What needs to be done: Reproduce the lines of the records word for word, starting at the line containing "The image size is (627, 501)." and ending at the line containing "Action: [x=330, y=532]", including both of those lines.
==== Record set
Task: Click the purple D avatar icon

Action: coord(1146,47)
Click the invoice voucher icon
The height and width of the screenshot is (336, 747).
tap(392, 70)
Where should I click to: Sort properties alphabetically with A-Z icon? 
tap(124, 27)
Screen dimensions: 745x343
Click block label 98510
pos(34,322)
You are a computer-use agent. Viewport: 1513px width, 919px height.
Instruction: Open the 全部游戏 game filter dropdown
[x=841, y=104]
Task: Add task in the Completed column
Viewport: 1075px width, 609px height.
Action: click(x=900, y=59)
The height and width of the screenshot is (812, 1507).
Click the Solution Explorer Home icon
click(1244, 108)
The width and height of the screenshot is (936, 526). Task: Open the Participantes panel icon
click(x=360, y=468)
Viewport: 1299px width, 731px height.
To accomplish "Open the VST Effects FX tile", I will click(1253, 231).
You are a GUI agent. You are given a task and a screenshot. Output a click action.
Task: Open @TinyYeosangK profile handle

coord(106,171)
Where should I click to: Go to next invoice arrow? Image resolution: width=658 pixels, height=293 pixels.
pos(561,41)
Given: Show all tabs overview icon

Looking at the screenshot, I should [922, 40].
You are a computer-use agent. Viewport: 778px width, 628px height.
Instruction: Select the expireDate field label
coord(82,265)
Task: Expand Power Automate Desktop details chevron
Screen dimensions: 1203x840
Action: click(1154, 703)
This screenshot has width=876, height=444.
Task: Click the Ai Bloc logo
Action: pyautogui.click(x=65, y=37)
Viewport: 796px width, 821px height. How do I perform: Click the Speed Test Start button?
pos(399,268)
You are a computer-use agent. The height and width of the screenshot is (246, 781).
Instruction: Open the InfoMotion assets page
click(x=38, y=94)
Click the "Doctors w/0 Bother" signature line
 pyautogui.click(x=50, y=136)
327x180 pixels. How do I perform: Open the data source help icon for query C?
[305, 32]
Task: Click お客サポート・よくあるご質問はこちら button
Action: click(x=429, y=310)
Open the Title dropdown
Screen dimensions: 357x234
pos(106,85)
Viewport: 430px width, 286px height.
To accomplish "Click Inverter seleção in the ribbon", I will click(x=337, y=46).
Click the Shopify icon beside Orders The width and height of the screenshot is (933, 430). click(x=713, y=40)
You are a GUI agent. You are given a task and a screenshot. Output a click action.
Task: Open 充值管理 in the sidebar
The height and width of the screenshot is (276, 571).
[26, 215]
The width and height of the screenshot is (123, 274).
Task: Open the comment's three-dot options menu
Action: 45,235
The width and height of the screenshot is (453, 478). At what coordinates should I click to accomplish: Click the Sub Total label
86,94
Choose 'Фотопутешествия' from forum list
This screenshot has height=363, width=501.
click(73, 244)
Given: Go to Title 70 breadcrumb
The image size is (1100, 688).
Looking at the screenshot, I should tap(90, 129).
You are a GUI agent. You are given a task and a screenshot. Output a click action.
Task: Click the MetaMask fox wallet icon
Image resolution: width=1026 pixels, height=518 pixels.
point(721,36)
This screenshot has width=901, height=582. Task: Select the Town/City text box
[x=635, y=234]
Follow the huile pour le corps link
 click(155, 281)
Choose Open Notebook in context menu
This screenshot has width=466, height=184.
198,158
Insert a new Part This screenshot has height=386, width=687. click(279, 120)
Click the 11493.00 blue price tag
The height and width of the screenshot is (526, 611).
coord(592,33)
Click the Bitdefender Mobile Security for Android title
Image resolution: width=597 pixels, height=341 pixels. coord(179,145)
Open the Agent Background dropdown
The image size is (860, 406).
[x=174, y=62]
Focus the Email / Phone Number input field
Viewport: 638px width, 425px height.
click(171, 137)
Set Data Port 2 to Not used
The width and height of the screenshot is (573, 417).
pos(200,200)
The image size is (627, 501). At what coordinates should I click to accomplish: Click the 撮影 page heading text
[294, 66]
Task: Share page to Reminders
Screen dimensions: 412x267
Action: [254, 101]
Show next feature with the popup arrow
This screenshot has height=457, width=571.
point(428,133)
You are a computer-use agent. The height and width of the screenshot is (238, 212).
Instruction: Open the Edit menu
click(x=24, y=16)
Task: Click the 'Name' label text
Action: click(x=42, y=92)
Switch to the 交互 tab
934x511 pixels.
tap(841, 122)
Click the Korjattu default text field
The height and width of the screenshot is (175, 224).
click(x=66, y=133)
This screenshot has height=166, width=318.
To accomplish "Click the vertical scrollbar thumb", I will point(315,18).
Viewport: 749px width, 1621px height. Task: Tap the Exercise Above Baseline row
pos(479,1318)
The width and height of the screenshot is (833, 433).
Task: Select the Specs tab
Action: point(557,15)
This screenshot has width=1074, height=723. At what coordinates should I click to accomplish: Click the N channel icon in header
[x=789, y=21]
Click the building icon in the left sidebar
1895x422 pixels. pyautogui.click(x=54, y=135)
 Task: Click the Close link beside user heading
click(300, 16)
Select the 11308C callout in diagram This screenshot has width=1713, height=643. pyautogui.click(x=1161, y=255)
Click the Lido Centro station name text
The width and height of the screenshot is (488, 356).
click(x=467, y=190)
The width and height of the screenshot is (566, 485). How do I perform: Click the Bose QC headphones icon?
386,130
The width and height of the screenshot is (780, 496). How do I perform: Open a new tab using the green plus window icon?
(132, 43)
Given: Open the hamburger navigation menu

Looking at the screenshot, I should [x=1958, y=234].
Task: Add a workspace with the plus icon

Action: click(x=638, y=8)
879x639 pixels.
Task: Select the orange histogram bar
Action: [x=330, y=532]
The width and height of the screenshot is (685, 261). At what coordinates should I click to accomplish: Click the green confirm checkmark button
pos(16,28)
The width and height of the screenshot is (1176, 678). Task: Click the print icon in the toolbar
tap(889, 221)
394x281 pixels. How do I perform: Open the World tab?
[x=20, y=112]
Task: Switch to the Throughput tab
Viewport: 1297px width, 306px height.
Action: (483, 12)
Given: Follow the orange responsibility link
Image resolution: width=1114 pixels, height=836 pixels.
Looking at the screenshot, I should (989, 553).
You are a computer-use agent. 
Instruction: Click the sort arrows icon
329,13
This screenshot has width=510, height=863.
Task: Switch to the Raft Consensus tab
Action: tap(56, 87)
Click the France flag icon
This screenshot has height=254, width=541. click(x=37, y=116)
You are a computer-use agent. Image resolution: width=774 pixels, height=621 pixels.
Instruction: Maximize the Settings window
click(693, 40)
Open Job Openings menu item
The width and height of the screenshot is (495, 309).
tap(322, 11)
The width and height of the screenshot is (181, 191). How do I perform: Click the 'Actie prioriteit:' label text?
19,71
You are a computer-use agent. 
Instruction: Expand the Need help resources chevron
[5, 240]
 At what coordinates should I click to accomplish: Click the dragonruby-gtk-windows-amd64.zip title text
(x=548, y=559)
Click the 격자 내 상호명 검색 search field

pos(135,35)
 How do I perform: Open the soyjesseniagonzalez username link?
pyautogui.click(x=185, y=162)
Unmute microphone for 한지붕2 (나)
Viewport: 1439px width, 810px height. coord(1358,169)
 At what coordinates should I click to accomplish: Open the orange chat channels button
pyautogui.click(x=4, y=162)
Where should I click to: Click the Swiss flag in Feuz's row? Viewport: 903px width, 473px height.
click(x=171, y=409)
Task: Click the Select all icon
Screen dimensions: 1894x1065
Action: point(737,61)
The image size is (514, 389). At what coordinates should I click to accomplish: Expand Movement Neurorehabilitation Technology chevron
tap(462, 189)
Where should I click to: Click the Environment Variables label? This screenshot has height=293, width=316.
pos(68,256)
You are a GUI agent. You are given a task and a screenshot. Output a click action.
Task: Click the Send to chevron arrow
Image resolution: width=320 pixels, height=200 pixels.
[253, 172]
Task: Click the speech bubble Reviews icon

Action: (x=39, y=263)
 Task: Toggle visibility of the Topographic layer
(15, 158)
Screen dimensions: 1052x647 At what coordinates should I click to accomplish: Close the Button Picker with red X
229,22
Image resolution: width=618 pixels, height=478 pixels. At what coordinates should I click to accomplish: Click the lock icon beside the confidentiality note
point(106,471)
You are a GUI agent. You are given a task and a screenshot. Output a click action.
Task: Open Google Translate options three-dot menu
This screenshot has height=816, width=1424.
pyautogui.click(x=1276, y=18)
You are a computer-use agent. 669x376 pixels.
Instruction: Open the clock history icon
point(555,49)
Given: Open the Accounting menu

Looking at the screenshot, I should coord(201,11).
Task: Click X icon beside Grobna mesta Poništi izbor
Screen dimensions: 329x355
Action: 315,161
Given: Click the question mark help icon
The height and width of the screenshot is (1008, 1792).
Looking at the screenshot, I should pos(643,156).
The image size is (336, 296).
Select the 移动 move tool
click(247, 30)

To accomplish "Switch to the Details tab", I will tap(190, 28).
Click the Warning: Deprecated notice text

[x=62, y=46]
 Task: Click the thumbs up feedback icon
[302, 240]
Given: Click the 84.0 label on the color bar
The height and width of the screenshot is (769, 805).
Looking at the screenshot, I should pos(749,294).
========
Problem solution:
The image size is (627, 501). At what coordinates should I click to accomplish: Click the 撮影 page heading text
[294, 66]
Task: Share page to Reminders
Screen dimensions: 412x267
Action: [254, 101]
Show next feature with the popup arrow
This screenshot has height=457, width=571.
point(428,133)
You are a computer-use agent. The height and width of the screenshot is (238, 212).
Instruction: Open the Edit menu
click(x=24, y=16)
Task: Click the 'Name' label text
Action: click(x=42, y=92)
Switch to the 交互 tab
934x511 pixels.
tap(841, 122)
Click the Korjattu default text field
The height and width of the screenshot is (175, 224).
click(x=66, y=133)
This screenshot has height=166, width=318.
To accomplish "Click the vertical scrollbar thumb", I will point(315,18).
Viewport: 749px width, 1621px height. Task: Tap the Exercise Above Baseline row
pos(479,1318)
The width and height of the screenshot is (833, 433).
Task: Select the Specs tab
Action: point(557,15)
This screenshot has width=1074, height=723. At what coordinates should I click to accomplish: Click the N channel icon in header
[x=789, y=21]
Click the building icon in the left sidebar
1895x422 pixels. pyautogui.click(x=54, y=135)
 Task: Click the Close link beside user heading
click(300, 16)
Select the 11308C callout in diagram This screenshot has width=1713, height=643. pyautogui.click(x=1161, y=255)
Click the Lido Centro station name text
The width and height of the screenshot is (488, 356).
click(x=467, y=190)
The width and height of the screenshot is (566, 485). How do I perform: Click the Bose QC headphones icon?
386,130
The width and height of the screenshot is (780, 496). How do I perform: Open a new tab using the green plus window icon?
(132, 43)
Given: Open the hamburger navigation menu

Looking at the screenshot, I should [x=1958, y=234].
Task: Add a workspace with the plus icon

Action: click(x=638, y=8)
879x639 pixels.
Task: Select the orange histogram bar
Action: [x=330, y=532]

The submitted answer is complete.